MPs from within the Conservative Party have added their voices to the increasing calls for a rethink after a vote last week saw a Labour bid to extend provision over the school holidays rejected, with footballer Marcus Rashford’s campaign on the issue continuing to gather pace.
The England and Manchester United striker – whose petition has gathered more than 800,000 signatures so far – has publicised a string of councils and businesses across England who are stepping in to provide free food to those in need during the pandemic.
Tweeting details of the various community efforts to help children from low income backgrounds, the player said he is “so thankful and so very proud” for the “compassion and empathy” shown.
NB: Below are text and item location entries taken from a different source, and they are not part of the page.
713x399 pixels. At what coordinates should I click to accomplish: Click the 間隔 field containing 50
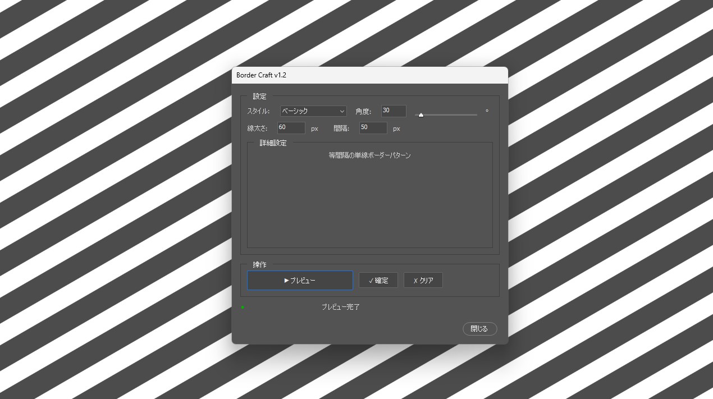373,128
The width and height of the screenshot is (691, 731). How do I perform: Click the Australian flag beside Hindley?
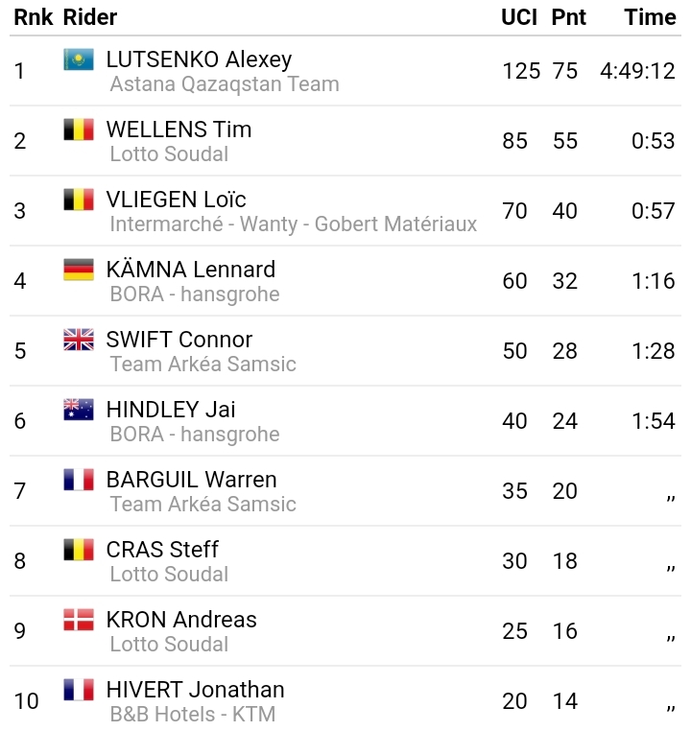point(79,410)
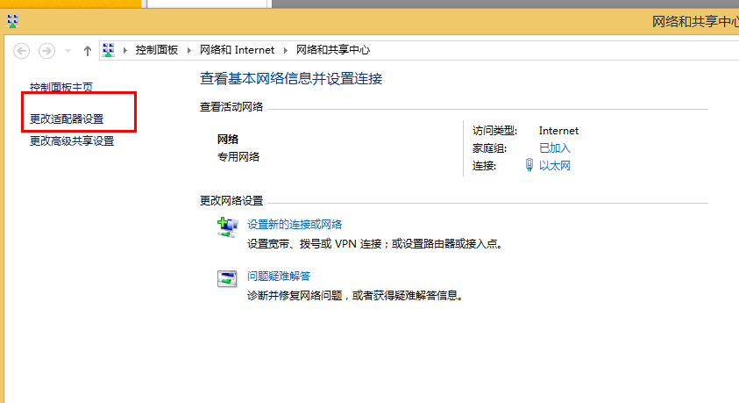Image resolution: width=739 pixels, height=403 pixels.
Task: Open 更改高级共享设置 in the sidebar
Action: coord(72,140)
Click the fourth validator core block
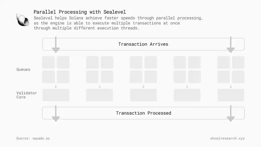261x147 pixels. tap(187, 95)
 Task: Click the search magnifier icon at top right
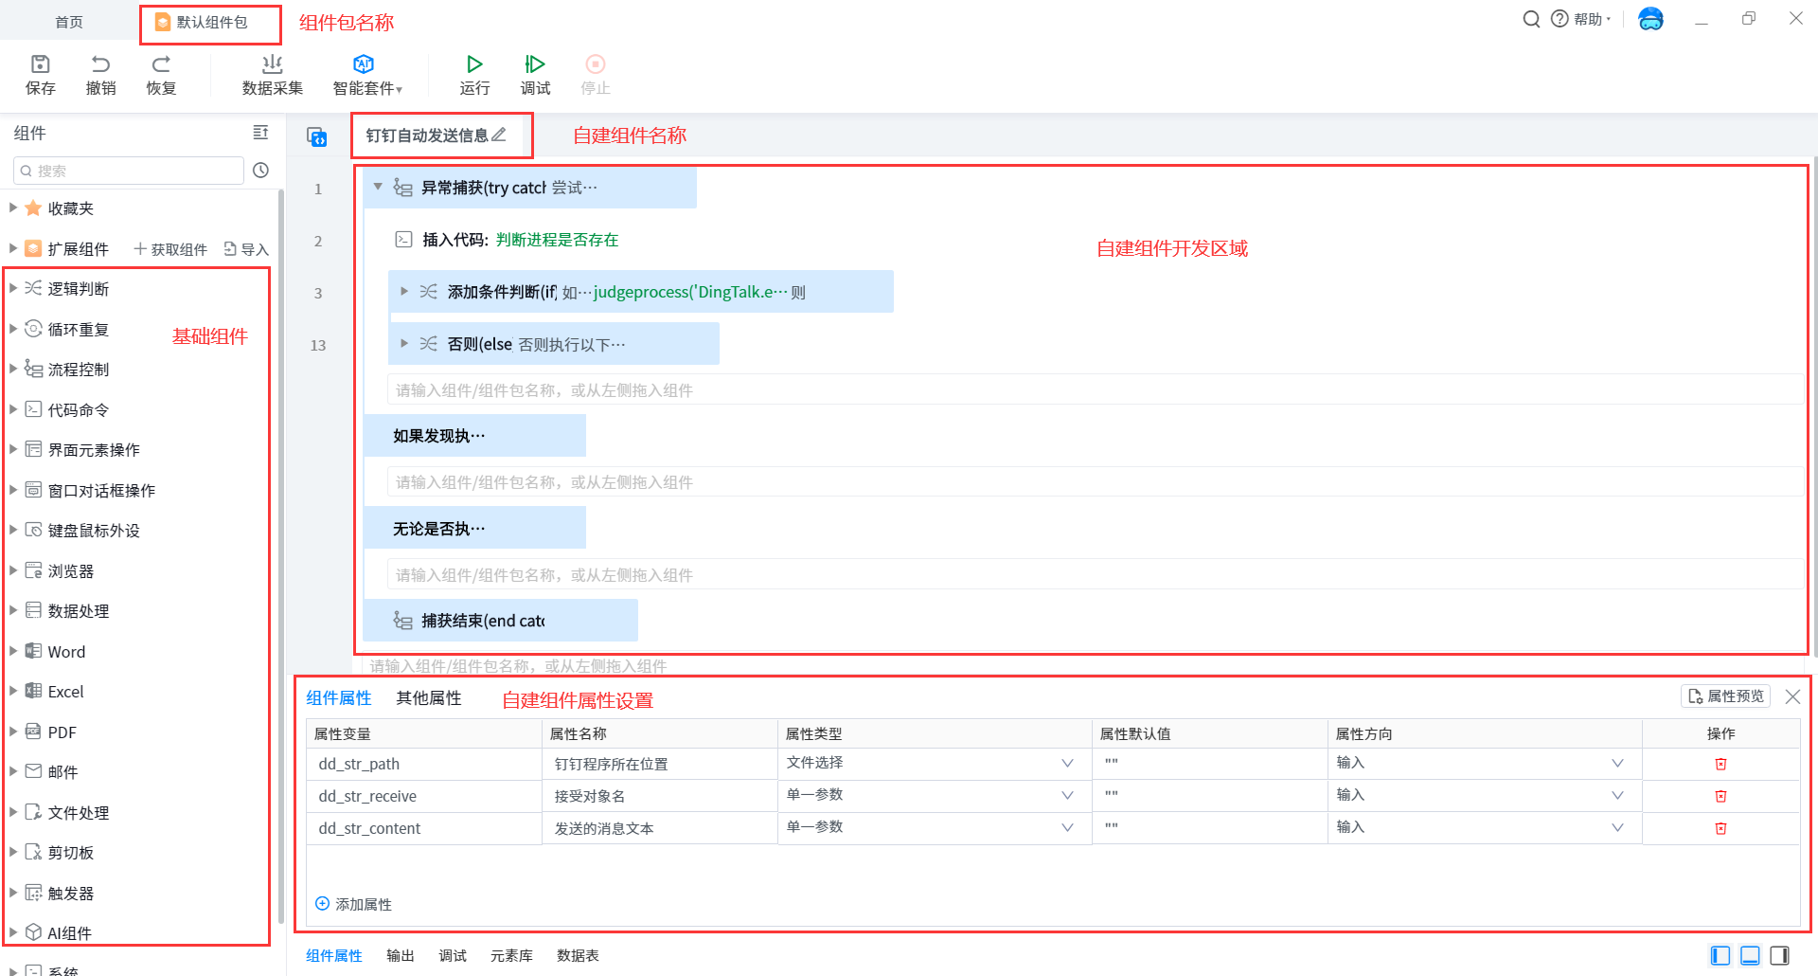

More than 2,000 paediatricians have also signed a letter to the Prime Minister saying they are shocked by the Government’s “refusal” to extend free school meals and are backing Rashford’s campaign.
The open letter from the Royal College of Paediatrics and Child Health says: “Childhood hunger is an issue that should transcend politics.”
Senior Conservative MP Sir Bernard Jenkin told Sky News’s Sophy Ridge on Sunday programme: “I think we have to admit that we have misunderstood the mood of the country here.
“The public want to see the Government taking a national lead on this. I think the Government will probably have to think again on that, particularly if there’s going to be more votes in the House of Commons.”
Labour has warned it will bring the issue back before Parliament if ministers do not change course in time for Christmas.
Opposition leader Sir Keir Starmer tweeted: “Labour will force another vote on free school meals if the Government does not change course before the Christmas break. It’s not too late to do the right thing.”
Tory MP Tobias Ellwood admitted he regrets voting against the original motion, telling Times Radio: “I’m happy to say that I’ve been convinced.”
But Northern Ireland Secretary Brandon Lewis defended the Government, saying it has taken “the right position”.
He said they had increased Universal Credit and were providing £63 million to local authorities to help people in their communities at a time of hardship.
“What we are looking to do is ensure that we deal with child poverty at the core, putting the structure in place that means even in school holidays children can get access to the food that they need,” he told Sophy Ridge on Sunday.
Children’s Commissioner Anne Longfield compared the idea of debating such an issue to something from the pages of the Charles Dickens novel Oliver Twist.
She told Sophy Ridge on Sunday: “To have a debate about whether we should make sure that hungry and vulnerable children have enough to eat is something that is strikingly similar to something we’d expect to see in chapters of Oliver Twist – a novel published in the 19th century.”
In Northern Ireland provision has been extended over the mid-term break, while in Scotland and Wales devolved governments have said they will continue support through the holidays, including over Easter next year.
Some Tory MPs have been accused over controversial comments on the subject.
One sparked anger after appearing to suggest local businesses giving away free food should not be seeking any further Government support, and another appeared to agree with a comment suggesting some meal vouchers went direct to “a crack den and a brothel”.
Both Selaine Saxby and Ben Bradley insisted their comments had been taken out of context.
Rashford has urged people to “rise above” disappointment, describing abuse of MPs and their families as “unacceptable” and “unnecessary” and calling for “collaboration” and “togetherness” and a continued focus on helping children.
A number of councils, including Conservative-run bodies, have announced stop-gap measures to cover the October half-term break which begins on Monday.